The boys lightweight team has been taking great strides in the past several years, placing second in the Men's lightweight 4+ at the USRowing Youth Invitational in 2004. Spring of 2005 was also a successful year for the lightweights. They had entries in the men's light 8+ and light 4+.

The Varsity Boys lightweight 8+ from the spring of 2004

The girls team is also very strong with respectable finishes at the Canadian Henley in both 2004 and 2005. The girls varsity 8+ looks very promising for the Detroit Boat Club. They recently won the 2005 Head of the Schuylkill regatta and look for a national championship in the spring of 2006.

The boys heavyweight team has had a recent revival after a recent slump due mainly to attrition. After qualifying for the 2005 Youth Invitational, the Heavyweight 4+ placed the best out of all of Detroit's boats in 2005 with a respectable 4th place.

Scullers at the Detroit Boat Club have grown in number in recent years. A new young talent has surprised the club by placing third at the USRowing National Championships and first at the Head of the Schuylkill Regatta. A 2005 entry in the Men's 2x event at the USRowing Youth Invitational placed fifth. The team also finished strong in 2004 with an entry placing fourth in both the Women's 1x and Women's 2x races.

Information supplied:
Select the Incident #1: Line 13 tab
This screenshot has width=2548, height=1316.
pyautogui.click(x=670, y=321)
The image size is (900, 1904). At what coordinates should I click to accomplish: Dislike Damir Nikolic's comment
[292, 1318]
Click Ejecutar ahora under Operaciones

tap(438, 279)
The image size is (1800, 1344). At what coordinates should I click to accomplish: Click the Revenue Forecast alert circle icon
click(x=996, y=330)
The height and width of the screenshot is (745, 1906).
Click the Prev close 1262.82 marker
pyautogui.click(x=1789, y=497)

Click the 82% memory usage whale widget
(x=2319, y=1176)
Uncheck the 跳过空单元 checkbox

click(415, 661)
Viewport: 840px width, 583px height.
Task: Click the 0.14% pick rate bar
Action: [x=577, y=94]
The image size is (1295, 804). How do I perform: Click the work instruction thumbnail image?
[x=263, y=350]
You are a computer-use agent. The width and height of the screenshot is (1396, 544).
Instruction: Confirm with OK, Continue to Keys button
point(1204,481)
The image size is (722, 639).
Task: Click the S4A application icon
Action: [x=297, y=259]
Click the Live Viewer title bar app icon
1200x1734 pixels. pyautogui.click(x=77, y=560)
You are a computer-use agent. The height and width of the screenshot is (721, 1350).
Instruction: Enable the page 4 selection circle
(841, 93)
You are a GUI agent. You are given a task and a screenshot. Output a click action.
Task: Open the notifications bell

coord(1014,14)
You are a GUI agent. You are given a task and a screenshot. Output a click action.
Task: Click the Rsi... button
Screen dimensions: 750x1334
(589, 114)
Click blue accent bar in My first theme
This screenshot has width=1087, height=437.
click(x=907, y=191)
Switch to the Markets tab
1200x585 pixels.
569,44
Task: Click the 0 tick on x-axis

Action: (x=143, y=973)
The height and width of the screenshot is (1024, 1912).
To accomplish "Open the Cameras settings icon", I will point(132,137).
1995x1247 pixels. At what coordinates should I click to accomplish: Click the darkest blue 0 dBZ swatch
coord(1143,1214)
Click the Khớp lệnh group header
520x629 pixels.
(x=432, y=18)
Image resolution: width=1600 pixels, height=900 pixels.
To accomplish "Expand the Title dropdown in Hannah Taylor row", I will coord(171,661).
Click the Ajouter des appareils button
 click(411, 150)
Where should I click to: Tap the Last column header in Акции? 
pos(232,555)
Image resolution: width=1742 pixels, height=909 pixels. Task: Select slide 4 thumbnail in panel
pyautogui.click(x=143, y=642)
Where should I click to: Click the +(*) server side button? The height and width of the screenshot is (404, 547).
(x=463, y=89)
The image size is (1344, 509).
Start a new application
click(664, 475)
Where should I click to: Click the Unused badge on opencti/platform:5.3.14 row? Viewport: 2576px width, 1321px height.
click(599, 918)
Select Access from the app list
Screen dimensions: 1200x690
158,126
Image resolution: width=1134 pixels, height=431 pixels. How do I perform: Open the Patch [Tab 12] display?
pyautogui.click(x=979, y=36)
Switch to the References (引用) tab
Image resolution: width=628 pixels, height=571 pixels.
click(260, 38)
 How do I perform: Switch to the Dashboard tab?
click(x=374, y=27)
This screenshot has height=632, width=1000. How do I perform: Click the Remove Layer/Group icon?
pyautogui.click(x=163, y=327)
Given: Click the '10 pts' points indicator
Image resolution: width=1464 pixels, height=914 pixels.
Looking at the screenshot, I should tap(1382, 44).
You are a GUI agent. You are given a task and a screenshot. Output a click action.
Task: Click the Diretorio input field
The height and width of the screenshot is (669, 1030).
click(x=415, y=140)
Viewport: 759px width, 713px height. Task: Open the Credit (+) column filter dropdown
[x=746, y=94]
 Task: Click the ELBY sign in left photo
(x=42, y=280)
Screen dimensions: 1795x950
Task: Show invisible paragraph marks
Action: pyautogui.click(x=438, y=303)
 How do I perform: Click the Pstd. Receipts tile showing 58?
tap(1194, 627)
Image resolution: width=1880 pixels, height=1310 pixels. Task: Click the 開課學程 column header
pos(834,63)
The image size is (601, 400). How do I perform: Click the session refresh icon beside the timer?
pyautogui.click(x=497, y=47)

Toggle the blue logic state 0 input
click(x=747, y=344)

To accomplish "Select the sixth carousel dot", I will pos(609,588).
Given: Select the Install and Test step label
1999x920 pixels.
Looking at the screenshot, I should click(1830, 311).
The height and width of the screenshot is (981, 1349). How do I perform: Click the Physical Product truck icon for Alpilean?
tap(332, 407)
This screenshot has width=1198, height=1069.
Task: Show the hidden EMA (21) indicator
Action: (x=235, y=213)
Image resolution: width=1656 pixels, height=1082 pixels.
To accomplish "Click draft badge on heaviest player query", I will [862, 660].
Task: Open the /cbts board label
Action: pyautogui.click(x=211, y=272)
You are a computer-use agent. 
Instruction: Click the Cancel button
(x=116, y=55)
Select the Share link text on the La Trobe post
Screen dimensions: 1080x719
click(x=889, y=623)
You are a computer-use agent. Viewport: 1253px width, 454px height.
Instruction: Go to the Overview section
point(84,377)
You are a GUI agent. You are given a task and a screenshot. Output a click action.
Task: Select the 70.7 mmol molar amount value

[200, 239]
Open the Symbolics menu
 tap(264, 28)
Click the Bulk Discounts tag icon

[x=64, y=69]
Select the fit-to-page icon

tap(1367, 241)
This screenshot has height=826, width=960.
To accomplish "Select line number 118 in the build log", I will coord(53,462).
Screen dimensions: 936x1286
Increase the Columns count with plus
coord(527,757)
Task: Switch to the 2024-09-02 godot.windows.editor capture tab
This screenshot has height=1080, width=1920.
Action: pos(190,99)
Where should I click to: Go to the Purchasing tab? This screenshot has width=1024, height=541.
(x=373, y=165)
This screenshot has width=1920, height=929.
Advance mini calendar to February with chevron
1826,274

Task to carry out: Set down the passage from the Detroit Boat Club rowing text between "The girls team" and "respectable 4th place.", inclusive, copying it word for word.

Answer below:
The girls team is also very strong with respectable finishes at the Canadian Henley in both 2004 and 2005. The girls varsity 8+ looks very promising for the Detroit Boat Club. They recently won the 2005 Head of the Schuylkill regatta and look for a national championship in the spring of 2006.

The boys heavyweight team has had a recent revival after a recent slump due mainly to attrition. After qualifying for the 2005 Youth Invitational, the Heavyweight 4+ placed the best out of all of Detroit's boats in 2005 with a respectable 4th place.